Cryptomining malware infects thousands via hijacked AI model

The popular AI development company Ultralytics experienced a significant security breach when threat actors compromised its YOLO11 model to deploy cryptocurrency mining malware through the Python Package Index (PyPI).

The incident overview: Ultralytics’ YOLO (You Only Look Once) AI model, a widely-used open-source computer vision system for real-time object detection, was targeted in a supply chain attack affecting versions 8.3.41 and 8.3.42.

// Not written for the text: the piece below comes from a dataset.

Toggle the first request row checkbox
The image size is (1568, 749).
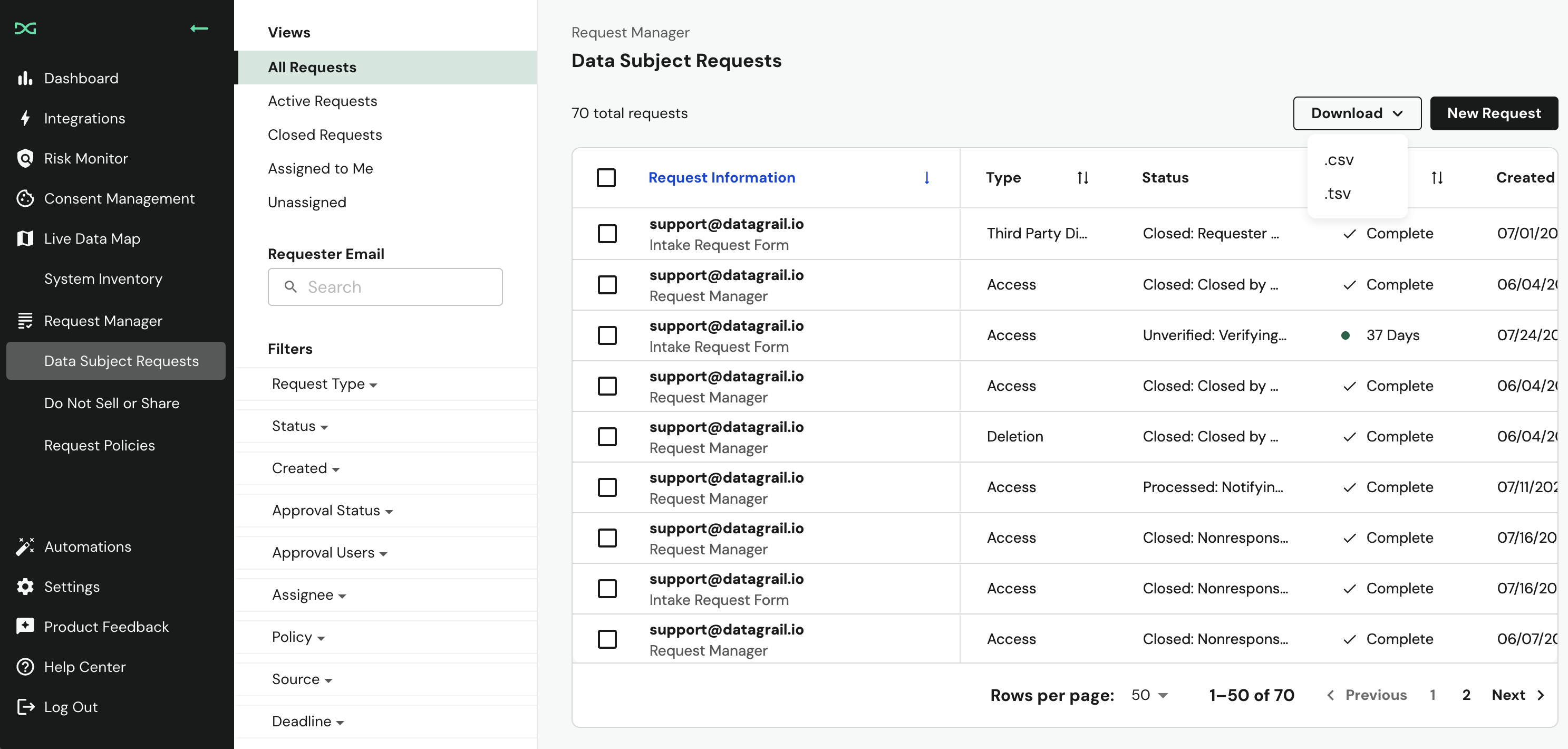607,232
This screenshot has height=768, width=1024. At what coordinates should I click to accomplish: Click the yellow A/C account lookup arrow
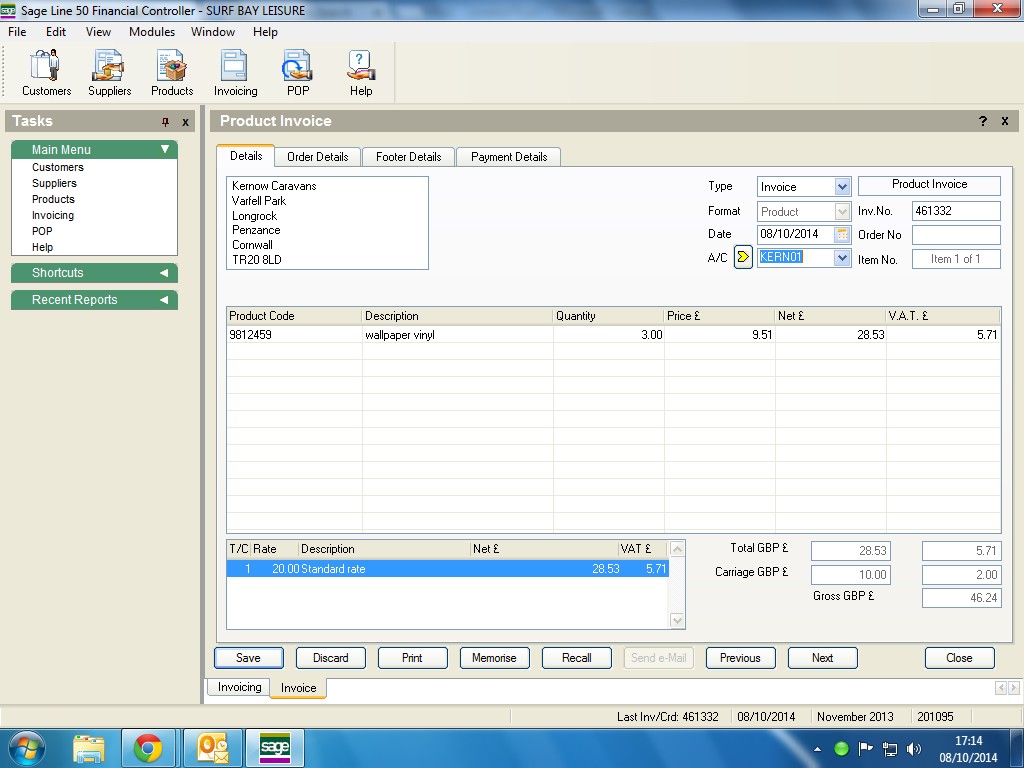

• The compromised software has been downloaded over 260,000 times in the past 24 hours from PyPI alone
• The project maintains significant popularity in the developer community, with 33,600 GitHub stars and 6,500 forks
• The attack impacted multiple downstream projects, including SwarmUI and ComfyUI, as Ultralytics is a dependency for these applications

Technical details of the breach: The malicious code was designed to secretly install and operate cryptocurrency mining software on affected systems.

• The compromise resulted in the installation of an XMRig Miner in the ‘/tmp/ultralytics_runner’ directory
• The mining software connected to a suspicious mining pool at “connect.consrensys[.]com:8080”
• Google Colab users who installed the compromised versions had their accounts banned for “abusive activity”

Response and remediation: Ultralytics has taken immediate action to address the security incident and protect its users.

• The company quickly pulled the compromised versions from PyPI
• A clean version 8.3.43 was released as a replacement
• The development team is conducting a comprehensive security audit
• Additional safeguards are being implemented to prevent future incidents

Investigation findings: Initial analysis points to a sophisticated attack vector targeting the build environment.

• The compromise appears to stem from two malicious pull requests with code injection in the branch names
• The suspicious pull requests originated from a user in Hong Kong
• The full extent of the compromise, including whether user data was affected, remains under investigation

Looking ahead: The incident highlights the growing sophistication of supply chain attacks targeting AI development tools, raising concerns about the security of open-source AI infrastructure and the need for enhanced verification processes in software distribution channels.